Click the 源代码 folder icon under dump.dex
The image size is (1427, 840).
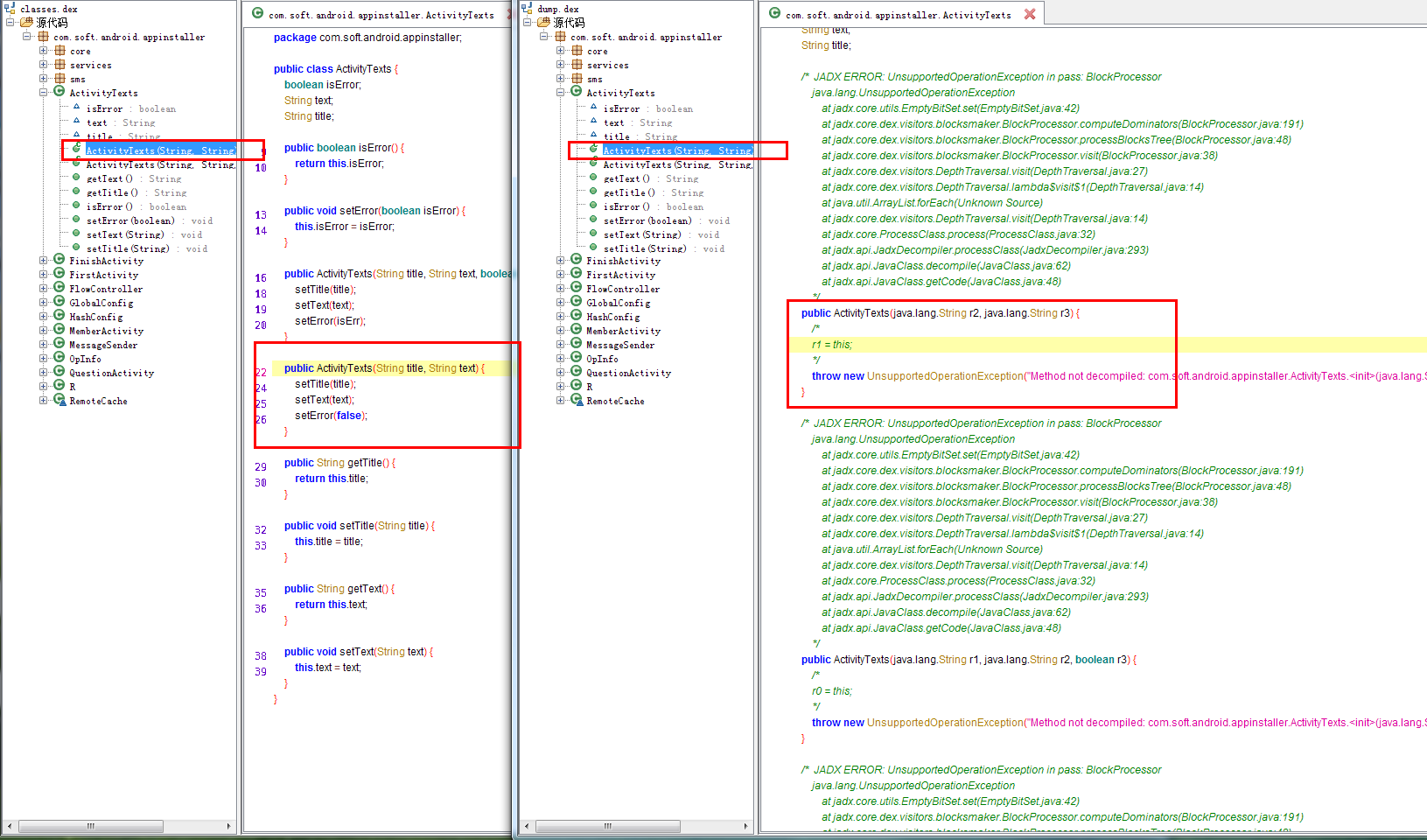[x=543, y=23]
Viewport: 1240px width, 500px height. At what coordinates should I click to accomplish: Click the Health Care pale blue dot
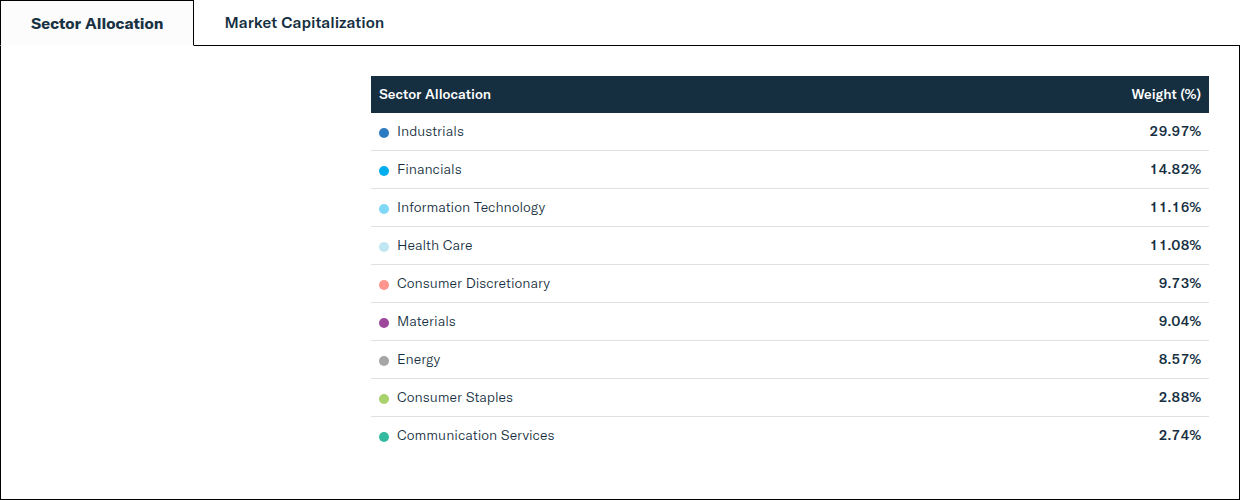[x=384, y=247]
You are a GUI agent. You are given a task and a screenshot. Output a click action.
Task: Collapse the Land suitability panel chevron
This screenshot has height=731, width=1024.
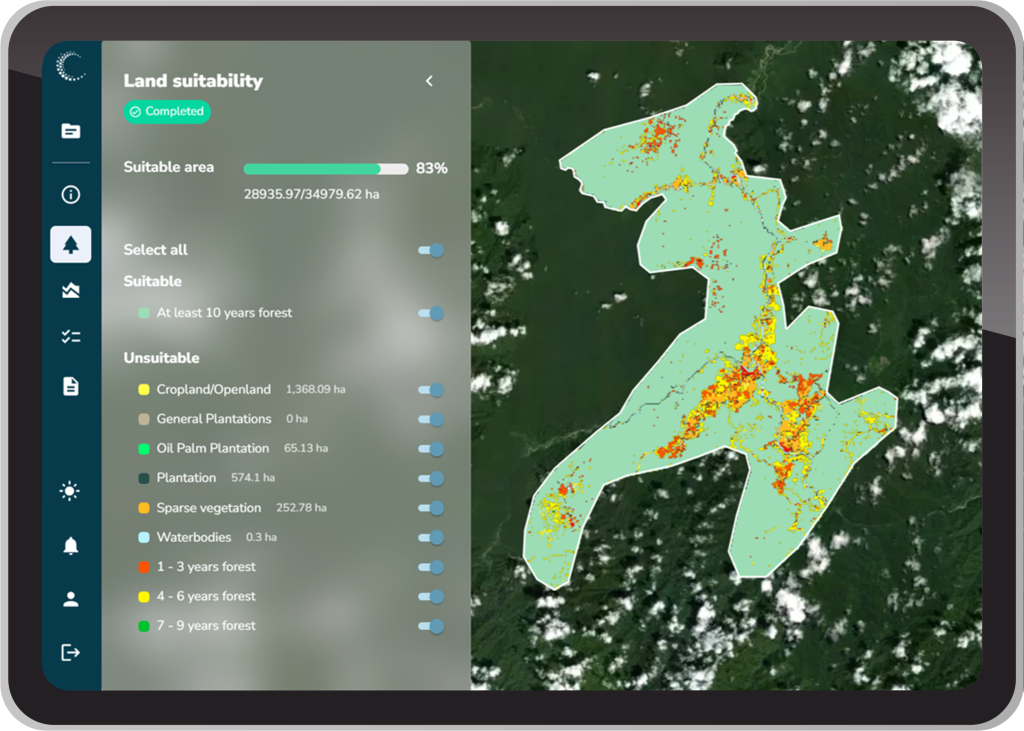(x=429, y=81)
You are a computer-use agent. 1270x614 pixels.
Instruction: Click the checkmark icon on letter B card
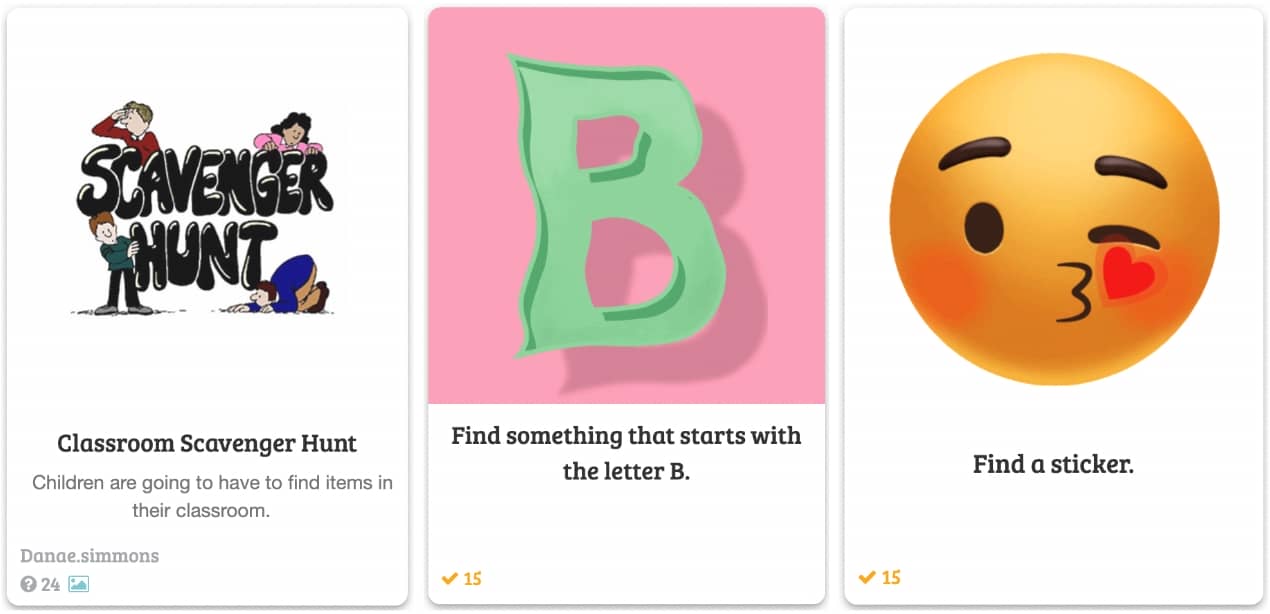click(450, 578)
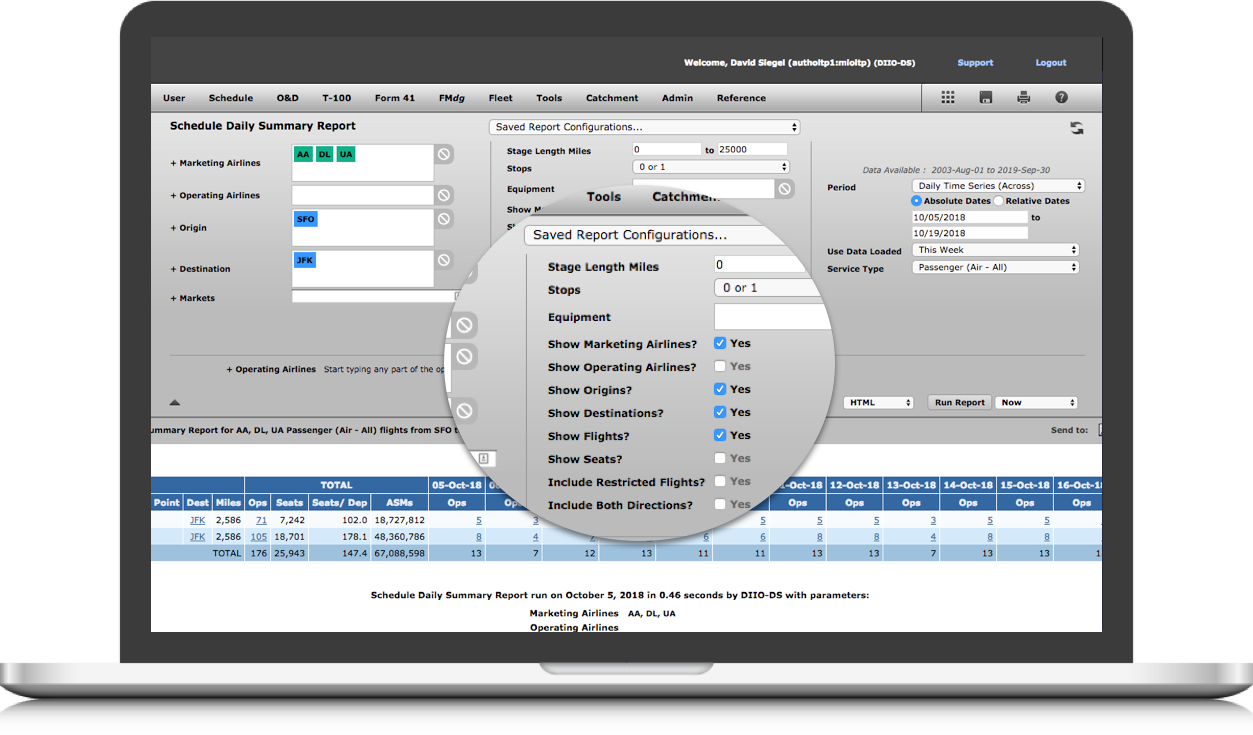Select the Relative Dates radio button
The height and width of the screenshot is (735, 1253).
tap(999, 201)
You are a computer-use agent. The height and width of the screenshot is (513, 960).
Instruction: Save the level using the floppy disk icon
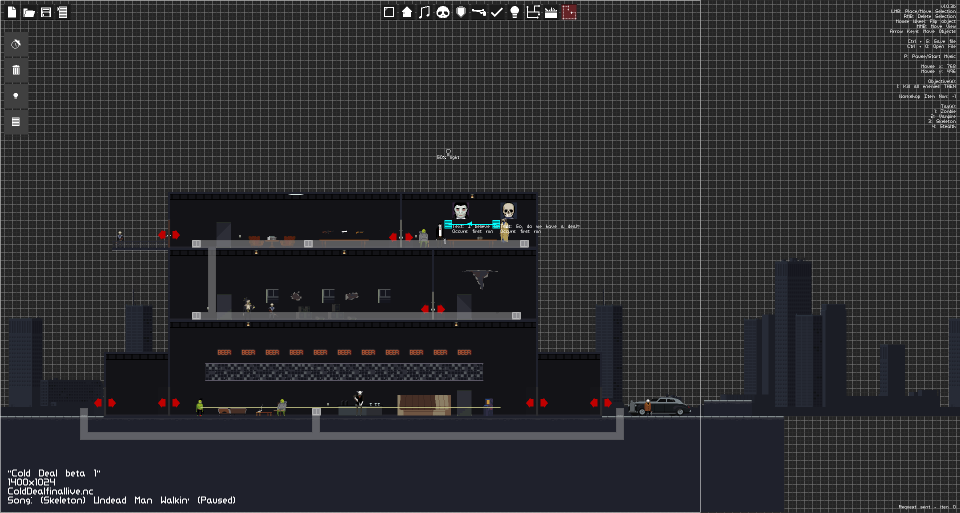[46, 12]
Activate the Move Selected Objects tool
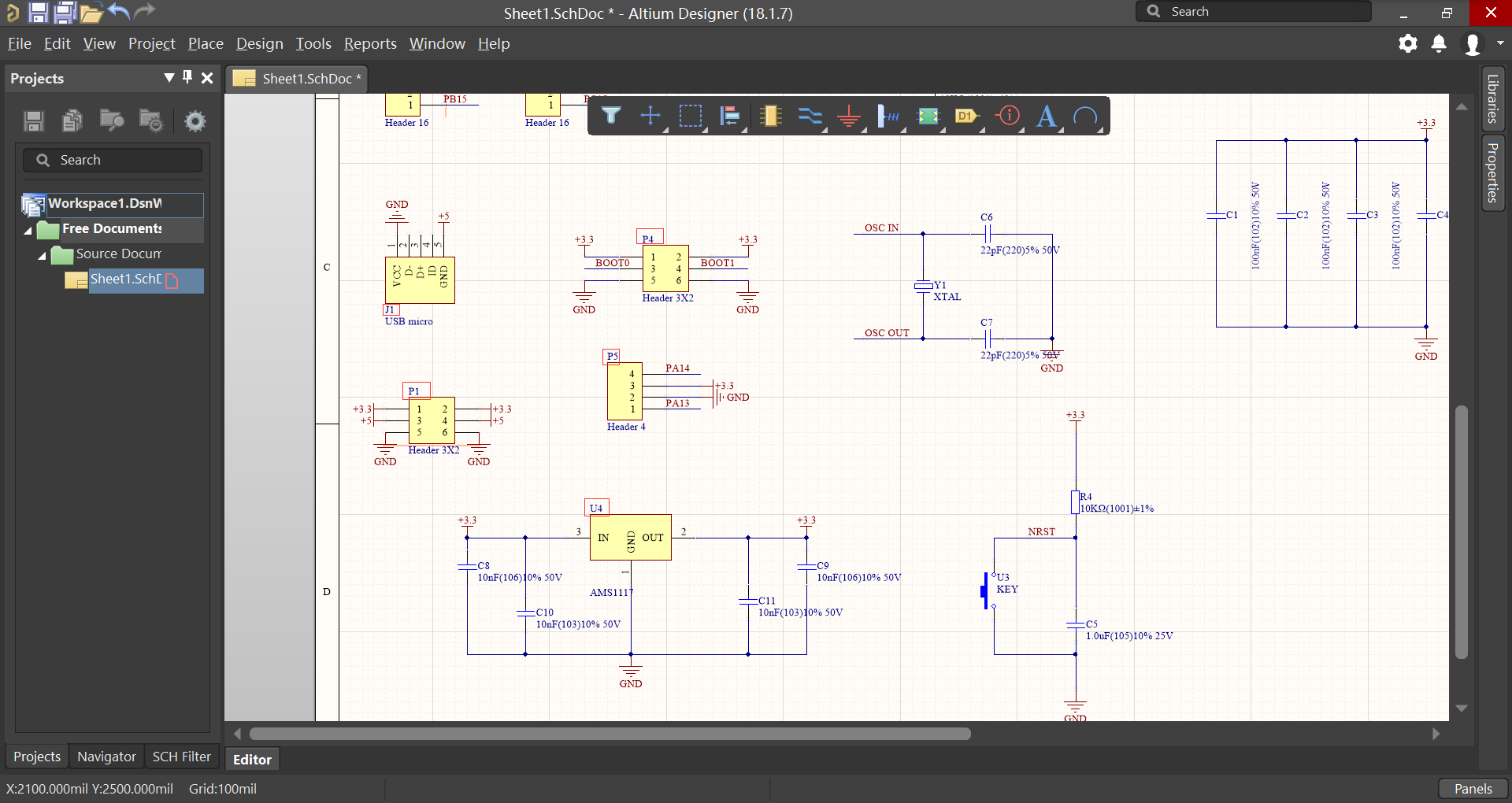The image size is (1512, 803). [x=651, y=116]
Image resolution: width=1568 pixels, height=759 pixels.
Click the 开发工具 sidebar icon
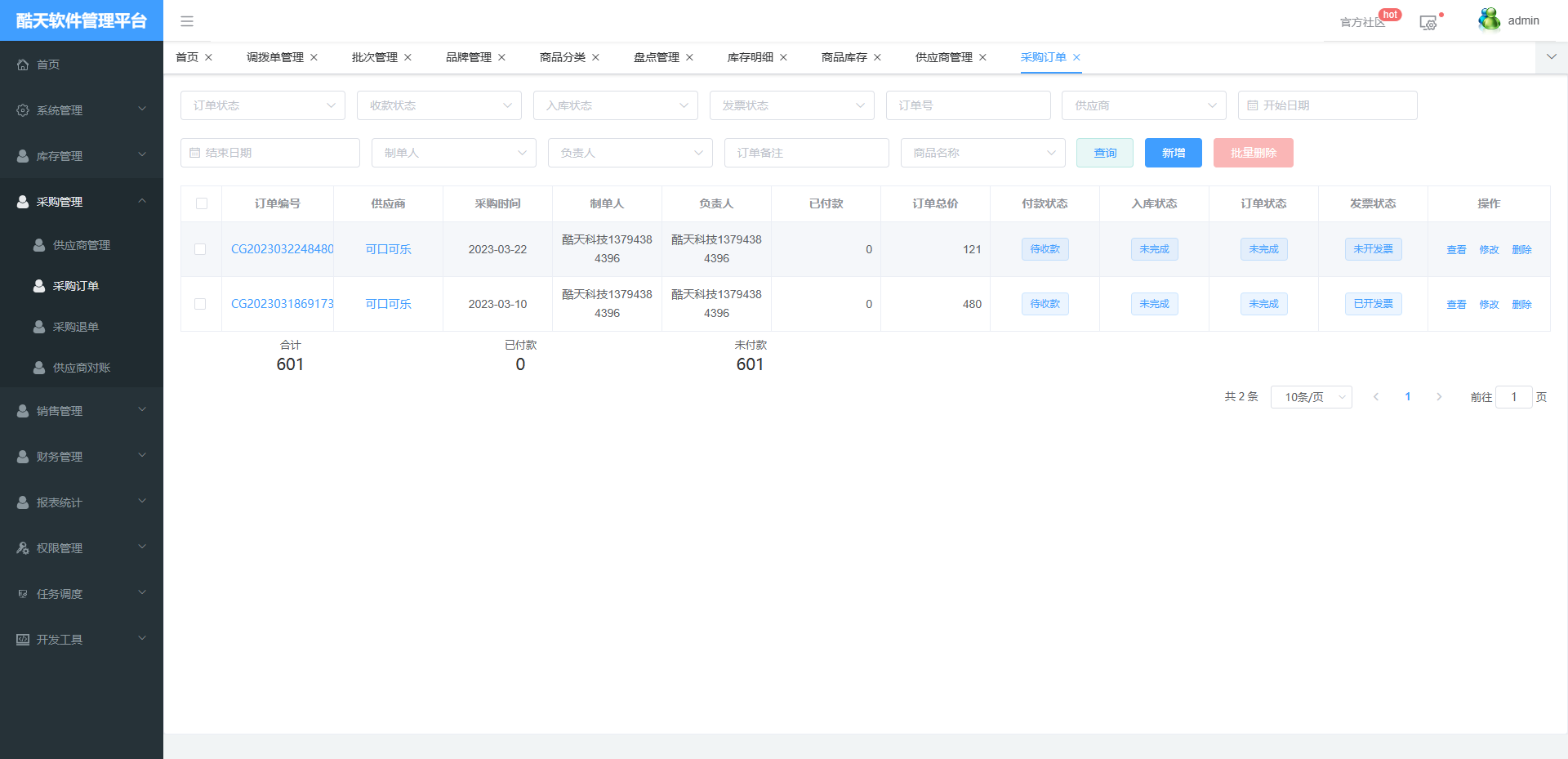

+ + + +

**PROBLEM DESCRIPTION:**
Rewrite the records from the line with "Activate the Move Selected Objects tool" up to and including the last line, swapping "sidebar" for "side panel" and changing nothing else. Leave out the pictures.

**FINAL RESULT:**
Activate the Move Selected Objects tool
The image size is (1512, 803). [x=651, y=116]
Image resolution: width=1568 pixels, height=759 pixels.
Click the 开发工具 side panel icon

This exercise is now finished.